[The records]

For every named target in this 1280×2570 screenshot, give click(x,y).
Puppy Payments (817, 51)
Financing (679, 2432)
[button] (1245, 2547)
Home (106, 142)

[/The records]

About this exercise: All records above are to be printed exactly, with nothing omitted.

Expected output:
For every named target in this 1280×2570 screenshot, give click(x,y).
Puppy Payments (817, 51)
Financing (679, 2432)
[button] (1245, 2547)
Home (106, 142)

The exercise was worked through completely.